# Place command, reactivity and strangers entering home



## kmaot (Feb 25, 2005)

Hello all. I have a young reactive intact male age 13 months. I have received some great tips on Place command and am starting to put that into play with the doorbell ringing (so no aggressive charging the door etc) and also have learned that that may help calm him as well. 

NOW....someone comes in. He is in his Place. Great. NOW WHAT???

He is somewhat soft (not dominant) but unsure. His tendency would be to bark with hackles up and back off and back up. Bark bark. Hackles. Over the next few minutes he would typically relax and come sniff for liver treats etc. That is what HAS happened. Well it sucks. I don't want hackles and barking etc. 

Clearly he isn't comfortable but how do I make him more comfortable with people in the home etc AND what do I do after the guest is in my home and he has stayed nicely in Place for some period and is calm....do I release and allow him to visit the guest? What if he charges with hackles? Do I send him back to Place until he can approach in a calm fashion?

He is super amazing with his people....super uncertain with all strangers.

■ Information shown:
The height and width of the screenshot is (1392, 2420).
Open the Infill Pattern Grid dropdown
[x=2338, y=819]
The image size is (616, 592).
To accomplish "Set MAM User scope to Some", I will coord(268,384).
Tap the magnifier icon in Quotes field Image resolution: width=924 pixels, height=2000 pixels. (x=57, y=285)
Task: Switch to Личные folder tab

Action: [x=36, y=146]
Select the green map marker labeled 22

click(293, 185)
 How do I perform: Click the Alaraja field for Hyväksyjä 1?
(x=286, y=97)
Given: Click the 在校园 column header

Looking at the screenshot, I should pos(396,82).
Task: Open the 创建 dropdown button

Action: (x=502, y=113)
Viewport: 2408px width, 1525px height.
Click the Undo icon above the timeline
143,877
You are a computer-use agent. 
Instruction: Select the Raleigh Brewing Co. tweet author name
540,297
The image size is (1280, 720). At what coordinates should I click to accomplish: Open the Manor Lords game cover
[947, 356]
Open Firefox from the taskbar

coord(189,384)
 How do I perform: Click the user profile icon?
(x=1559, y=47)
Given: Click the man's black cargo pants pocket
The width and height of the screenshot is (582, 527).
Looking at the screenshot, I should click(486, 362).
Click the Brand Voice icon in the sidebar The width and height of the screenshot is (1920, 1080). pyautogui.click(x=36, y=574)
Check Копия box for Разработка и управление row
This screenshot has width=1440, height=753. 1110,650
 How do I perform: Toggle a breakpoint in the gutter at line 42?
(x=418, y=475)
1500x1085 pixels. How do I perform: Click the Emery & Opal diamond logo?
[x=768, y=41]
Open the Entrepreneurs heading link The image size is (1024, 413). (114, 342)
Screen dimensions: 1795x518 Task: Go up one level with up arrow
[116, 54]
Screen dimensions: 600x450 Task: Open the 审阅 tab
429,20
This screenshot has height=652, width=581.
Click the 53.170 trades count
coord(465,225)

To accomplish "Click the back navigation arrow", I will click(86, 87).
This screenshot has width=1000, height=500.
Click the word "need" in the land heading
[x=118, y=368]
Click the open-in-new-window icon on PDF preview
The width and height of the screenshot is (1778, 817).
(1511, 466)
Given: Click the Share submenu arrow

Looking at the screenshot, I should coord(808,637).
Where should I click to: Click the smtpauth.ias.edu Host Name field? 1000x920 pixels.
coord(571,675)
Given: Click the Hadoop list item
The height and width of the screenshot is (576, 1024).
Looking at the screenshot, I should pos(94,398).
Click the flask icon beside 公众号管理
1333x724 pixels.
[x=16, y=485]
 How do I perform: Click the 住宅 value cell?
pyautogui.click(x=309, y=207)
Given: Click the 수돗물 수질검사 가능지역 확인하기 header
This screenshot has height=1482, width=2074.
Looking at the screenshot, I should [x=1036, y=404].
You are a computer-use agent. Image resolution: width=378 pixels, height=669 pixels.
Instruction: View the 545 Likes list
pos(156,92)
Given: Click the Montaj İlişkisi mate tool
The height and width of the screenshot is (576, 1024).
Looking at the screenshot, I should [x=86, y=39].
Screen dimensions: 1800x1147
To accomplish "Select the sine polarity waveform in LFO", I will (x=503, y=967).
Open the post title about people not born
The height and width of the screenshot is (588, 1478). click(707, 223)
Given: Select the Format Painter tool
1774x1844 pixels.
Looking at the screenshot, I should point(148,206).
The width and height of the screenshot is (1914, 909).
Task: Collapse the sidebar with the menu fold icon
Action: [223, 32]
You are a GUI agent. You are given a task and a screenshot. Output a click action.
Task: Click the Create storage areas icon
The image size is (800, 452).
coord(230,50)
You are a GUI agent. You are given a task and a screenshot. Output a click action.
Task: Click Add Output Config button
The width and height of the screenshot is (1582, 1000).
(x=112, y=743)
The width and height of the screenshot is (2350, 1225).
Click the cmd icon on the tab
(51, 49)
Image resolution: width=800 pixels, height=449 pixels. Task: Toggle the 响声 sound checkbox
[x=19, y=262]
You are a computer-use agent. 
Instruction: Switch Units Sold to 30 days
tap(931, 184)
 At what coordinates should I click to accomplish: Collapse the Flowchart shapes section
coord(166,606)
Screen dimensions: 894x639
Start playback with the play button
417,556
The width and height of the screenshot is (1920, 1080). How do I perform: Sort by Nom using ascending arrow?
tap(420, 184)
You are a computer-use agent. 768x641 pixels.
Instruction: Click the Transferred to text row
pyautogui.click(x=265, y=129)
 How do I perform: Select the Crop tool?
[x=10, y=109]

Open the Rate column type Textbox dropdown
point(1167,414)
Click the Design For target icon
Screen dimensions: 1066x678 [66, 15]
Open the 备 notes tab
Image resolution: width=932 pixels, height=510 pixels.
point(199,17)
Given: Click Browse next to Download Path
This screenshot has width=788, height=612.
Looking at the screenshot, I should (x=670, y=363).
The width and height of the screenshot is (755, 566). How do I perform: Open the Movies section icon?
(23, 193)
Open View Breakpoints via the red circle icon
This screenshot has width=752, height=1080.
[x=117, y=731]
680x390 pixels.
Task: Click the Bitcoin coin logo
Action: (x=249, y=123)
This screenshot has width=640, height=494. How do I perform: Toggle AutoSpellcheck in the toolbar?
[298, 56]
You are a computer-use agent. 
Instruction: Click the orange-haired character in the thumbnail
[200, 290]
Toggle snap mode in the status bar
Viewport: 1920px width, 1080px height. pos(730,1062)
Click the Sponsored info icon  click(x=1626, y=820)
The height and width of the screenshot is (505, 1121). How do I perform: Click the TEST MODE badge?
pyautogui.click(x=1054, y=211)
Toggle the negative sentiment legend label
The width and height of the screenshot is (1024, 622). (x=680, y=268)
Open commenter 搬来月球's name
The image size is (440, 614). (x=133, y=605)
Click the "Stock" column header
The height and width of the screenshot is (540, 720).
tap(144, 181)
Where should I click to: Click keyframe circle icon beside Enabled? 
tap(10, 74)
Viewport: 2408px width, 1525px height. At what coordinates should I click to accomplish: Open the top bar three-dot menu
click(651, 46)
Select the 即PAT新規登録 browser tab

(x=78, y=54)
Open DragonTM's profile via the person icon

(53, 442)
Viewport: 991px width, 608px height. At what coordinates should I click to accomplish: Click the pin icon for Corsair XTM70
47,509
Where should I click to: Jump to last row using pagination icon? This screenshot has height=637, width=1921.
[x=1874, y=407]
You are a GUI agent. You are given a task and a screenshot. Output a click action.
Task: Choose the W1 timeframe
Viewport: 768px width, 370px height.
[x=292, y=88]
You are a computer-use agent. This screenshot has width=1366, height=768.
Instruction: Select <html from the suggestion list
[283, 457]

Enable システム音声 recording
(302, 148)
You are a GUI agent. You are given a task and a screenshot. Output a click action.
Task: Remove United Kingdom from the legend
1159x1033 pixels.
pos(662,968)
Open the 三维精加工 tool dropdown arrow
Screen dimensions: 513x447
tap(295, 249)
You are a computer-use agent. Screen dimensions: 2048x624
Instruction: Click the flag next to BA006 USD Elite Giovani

■ Tasks and exercises:
A. In the Place command thread, why is the poster starting to use the Place command when the doorbell rings? Please answer in one to three sentences.
B. Carry on the Place command thread from its last sentence.
The items have no connection to the Place command thread.

■ Exercise responses:
A. The poster uses the Place command at the doorbell so the dog won't charge the door aggressively. The poster has also learned that it may help calm him.

B.
I am starting to work on leash when he sees people during a walk that he gets a "treat" when a person walks past. I am trying to associate people with "good" but....

Thanks for the help


----------



## dogma13 (Mar 8, 2014)

My dog doesn't care for strangers either.I gate him off until he's calm,then release to sniff and get acclimated.The guests are instructed to ignore him and most important to avoid eye contact.No talking to him,no reaching towards him,no staring.He settles down quickly and after a few minutes even solicits attention from the visitors.
Taking a basic ob class helped both of us a lot to figure out how to help him relax in close proximity to strangers.If I massaged his neck and chest slowly he would be totally chill after a few minutes.He learned how to get himself to his "happy place."


----------



## MineAreWorkingline (May 2, 2015)

Your dog is a German Shepherd, it is characteristic of the breed to be aloof and /or reserved with strangers. They are BRED to be this way. I would not expect Labrador or Golden Retriever behavior at maturity. It may happen but it would not / should not be considered characteristic but an exception.

I would not use the place command with this dog. This dog is not under control, nor is he fully mature yet and his hackles and barking just might turn into biting. Using the place command with a dog like this at this time is a huge liability. A reactive bite is treated no different than a dominant or aggressive bite in the court of law. If this is just a phase, using place might be an option in the future, but if he is the kind of dog that won't tolerate strangers, are you prepared to lose all you have in a lawsuit or to have a guest in your home severely and permanently disfigured or maimed by not properly confining your "iffy" dog?

There was another thread on here where a video was posted of the trainer Jeff Gelman's own dog breaking a place command when excited.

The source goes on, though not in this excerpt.